In 1995, a Charter Mark was awarded to the Arboretum for excellence and diversity in the services it offered. It was re-awarded in 1999 and in the same year, a rare species of white-clawed crayfish was discovered in Hatherton Lake.

===Walsall Illuminations===

From 1951 to 2008 the Arboretum hosted the Walsall Illuminations each autumn for six weeks. The first show was held in 1951 by the Festival Committee, although illuminations have taken place at the park since 1875 when candles were placed in coloured jars.

In February 2009 it was announced that the Illuminations would be suspended due to financial constraints, the event having run at a loss for a number of years. In March 2011 it was confirmed that the Illuminations would be scrapped permanently. The last Illuminations was held in 2008 with a record low attendance, making a loss of £167,000.

==Sporting activities==
- A bowling green and club house
- Tennis Courts
- Table Tennis Tables

Since 10 March 2012, Walsall Arboretum has hosted a weekly parkrun. Originally, this took place in the arboretum extension, starting and finishing near the skate park, however as the Victorian section of the park was renovated, the course moved into the arboretum itself, initially based by the bowling pavilion and then, as works finished, to its current location near centre green. Irrespective of location, the course has remained a little over three laps.
The first event saw 55 participants run the course, supported by 18 volunteers.
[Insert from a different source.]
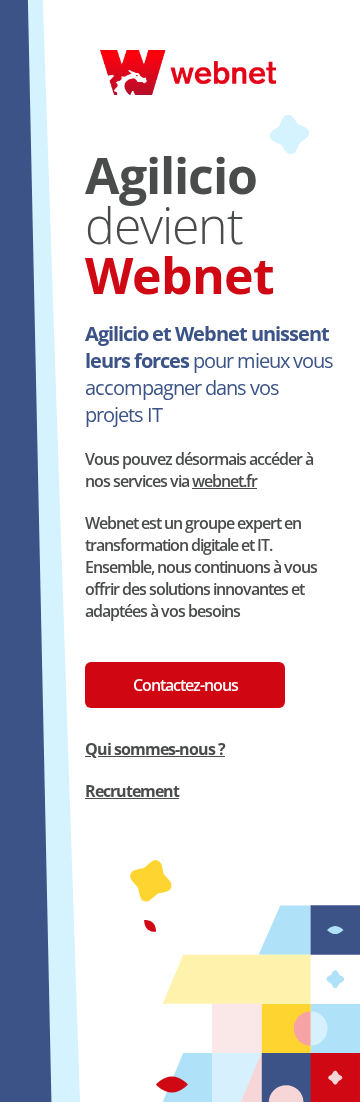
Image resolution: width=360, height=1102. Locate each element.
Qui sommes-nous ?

Walsall Arboretum has also hosted other running events
- Race for Life
- Walsall Run (10km)
- Acorns Santa Run

==Geography==

The Arboretum has an area of over 80 acre. It comprises a number of distinct areas, including:
- Hatherton Lake (boating lake)
- Several acres of open playing fields
- A children's play area
- A Splash Pad

The park is home to over 10,000 species of tree and shrub.